IGCIT / Intel-GPU-Community-Issue-Tracker-IGCIT

IGCIT is a Community-driven issue tracker for Intel GPUs.
GNU General Public License v3.0
115 stars 4 forks source link

Windows system and virtual memory leak #616

Closed Pleune closed 4 months ago

Pleune commented 9 months ago

Checklist [README]

Application [Required]

Eventual after long term use

Processor / Processor Number [Required]

Intel 12600k

Graphic Card [Required]

A770LE

GPU Driver Version [Required]

31.0.101.4953

Rendering API [Required]

Windows Build Number [Required]

Other Windows build number

No response

Intel System Support Utility report

ssulog.txt

Description and steps to reproduce [Required]

Leave the computer on for a longer time using it occasionally. Over time both the physical memory and paged pool numbers grow dramatically, although task manager does not attribute this to any application.

If opening the windows Performance Monitor, and attaching the "GPU Process Memory - Total Committed" I can see quite a bit of memory tied up across a handful of processes. The graph below is scaled to show all GPU Process Memory counters scaled 0-1 GB.

image

and raw text data: perfmon gpu process memory total committed props.txt

It takes usually about 2 weeks to become an issue for me, where around 16GB of system memory is leaked, at which point the paged pool is usually around 50GB. Doing some googling, I have found this issue link here: https://community.intel.com/t5/Graphics/arc-a380-a750-qsv-enc-sys-paged-pool-memory-leak/td-p/1465974, which may be related. I do run Sunshine, a remote control server application, as well as Parsec which both stay running in the background. However, I do not have to connect to the computer during the time period causing any encoding to be done, in order for the leak to still build up.

image image image image image

I don't really know how to find more log information that could be helpful. If there is anything to add, I would be happy to capture it before I have to reboot the next time.

Also note I am one major driver release behind, simply because the computer needs to be running for such a long time for the issue to be noticeable.

Device / Platform

No response

Crash dumps [Required, if applicable]

No response

Application / Windows logs

No response

Arturo-Intel commented 9 months ago

@Pleune thank you for the report How much a "long time" it is? hours, days, weeks?

--r2

Pleune commented 9 months ago

Its becomes a problem on my system after a couple weeks

abrfilho commented 9 months ago

I'll try to monitor the same thing here, when I play Warzone 2, after some time (random time) the game crashes, checking Event Viewer it says that the process was closed due to lack of memory, I have 32GB RAM and 12800MB of page file. Never thought that this could be caused by the GPU,

Arturo-Intel commented 9 months ago

@abrfilho normally we would request to open a new case for Warzone 2 + Game crash, but it makes sense the crash you are seeing is related to this thread.

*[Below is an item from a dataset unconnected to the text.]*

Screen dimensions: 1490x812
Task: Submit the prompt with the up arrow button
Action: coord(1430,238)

What GPU model you have? what CPU? Can you share me your SSU log?

abrfilho commented 9 months ago

@Arturo-Intel igcit_ssu.txt

I have an Arc A770 from Acer paired with a Ryzen 5 5600.

Karen-Intel commented 9 months ago

@abrfilho TY for the info. We're already setting up a system and our testing will go for some weeks as you indicated.

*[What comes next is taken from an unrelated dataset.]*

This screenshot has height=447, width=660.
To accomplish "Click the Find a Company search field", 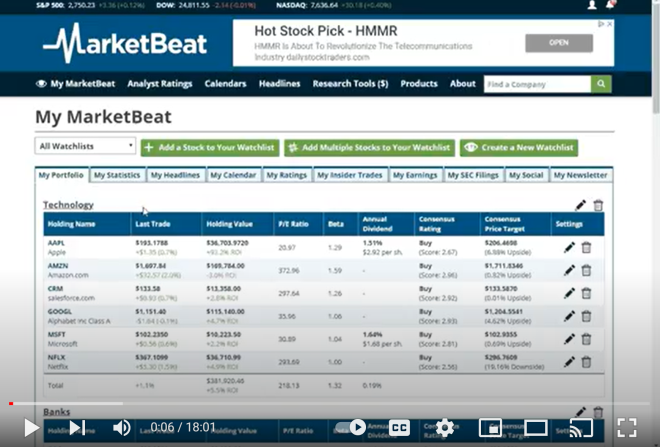I will [x=536, y=85].
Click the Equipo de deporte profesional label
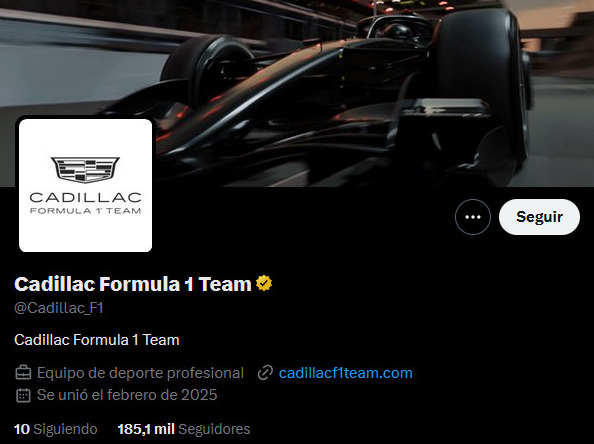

We will let you know our results here once is done

Karen

Ilya-intel commented 8 months ago

@abrfilho FYI, I'm still testing the system with reported software. No problems so far, but I'll keep looking.

abrfilho commented 8 months ago

@abrfilho FYI, I'm still testing the system with reported software. No problems so far, but I'll keep looking.

Thanks for the feedback. I usually play with Discord open, but this is the only game that this happens. I'll try to get a report from Performance Monitor like the OP posted.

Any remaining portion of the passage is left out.